Pubdate: Mon, 25 Jun 2012
Source: Seattle Times (WA)
Copyright: 2012 The Seattle Times Company
Contact:  http://seattletimes.nwsource.com/
Details: http://www.mapinc.org/media/409
Author: Frank Bajak

TALKS PUT SPOTLIGHT ON COCAINE'S RETURN TO BEDEVIL PERU

LIMA, Peru  Peru's struggle with a resurgent cocaine trade is in the
spotlight as it hosts nearly 60 nations in a conference on illicit
drugs beginning Monday.

The Andean country's cocaine production likely now exceeds Colombia's,
making it the world's No. 1 source of the illicit drug, the United
States and United Nations say.

President Ollanta Humala said when he took office a year ago that he'd
make the drug war a priority, and his government announced an
ambitious anti-narcotics plan in March.

So far, though, the corrupting influence of drug money has badly
weakened Peru's law-enforcement agencies and judiciary, consistently
frustrating money-laundering and drug prosecutions, says Sonia Medina,
the counternarcotics chief in the attorney general's office.

There is no shortage, meanwhile, of cocaine, which Peru supplies to
neighbors including Brazil, the world's No. 2 consumer after the
United States, as well as a growing European market.

Under the previous administration of President Alan Garcia,
eradication of Peru's coca crop, the raw material of cocaine, did not
keep pace with new plantings.

In October, U.S. Drug Enforcement Administration intelligence chief
Rodney Benson said Peru surpassed Colombia in 2010 "in potential pure
cocaine production" and was at about 325 metric tons a year compared
to 270 metric tons from Colombia.

>From 2006 to 2010, the area under coca cultivation in Peru jumped 35
percent to 236 square miles, the U.N. says. That's double the size of
the crop in Bolivia, the No. 3 cocaine-producing nation.

Colombia's coca crop encompasses nearly twice as much area as Peru's
by U.S. measure but gets thinned regularly by herbicides sprayed by
planes flown by U.S. contractors. Peru's coca fields, by contrast,
yield more because areas that produce some of Peru's bestquality coca
remain untouched by eradicators. Many are protected by armed gangs,
including those in the Monzon region of the Upper Huallaga Valley of
central Peru, experts say.

About 55 percent of Peru's coca crop is in the Ene and Apurimac Valley
to the south, where the presence of leftist Shining Path rebels is so
strong that the government hasn't yet dared try to eradicate.

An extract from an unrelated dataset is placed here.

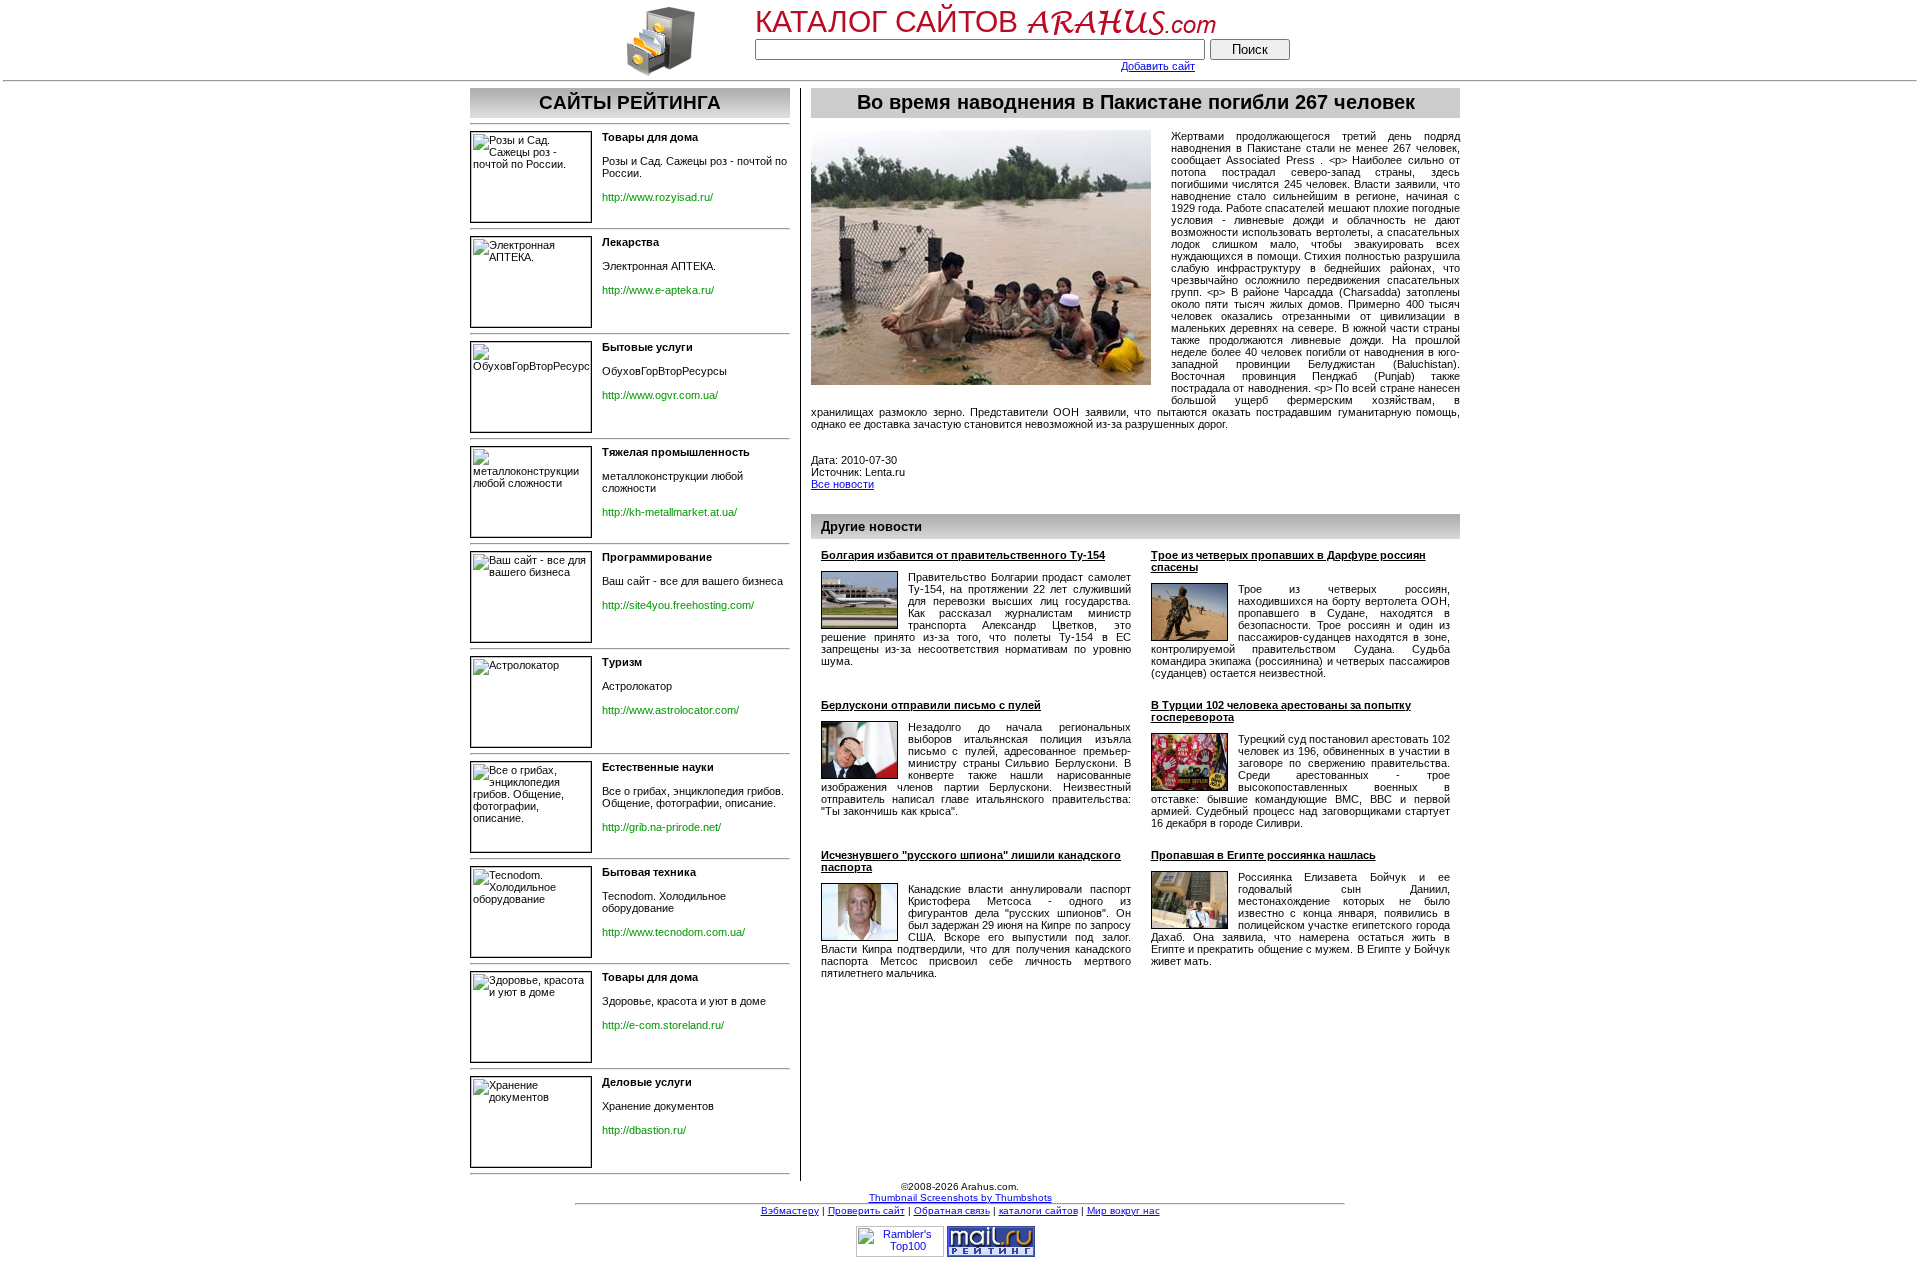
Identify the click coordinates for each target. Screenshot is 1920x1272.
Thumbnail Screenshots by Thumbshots (960, 1197)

The United States has firmly backed the Humala government's
counterdrug efforts and shares Peru's opposition to drug
decriminalization, which is not on the official agenda for this week's
conference.

That omission has upset drug-production and -transit nations promoting
a debate on legalization, arguing that they pay too heavy a price
trying to fight traffickers.

"We've had 40 years of the fight against drugs, and that's time enough
to evaluate whether a strategy is successful or not," said Guatemala's
ambassador to Peru, Gabriel Aguilera.

Proponents of legalization were heartened when Uruguay announced plans
last week to legalize and sell marijuana and use the revenues to
strengthen the fight against harder drugs.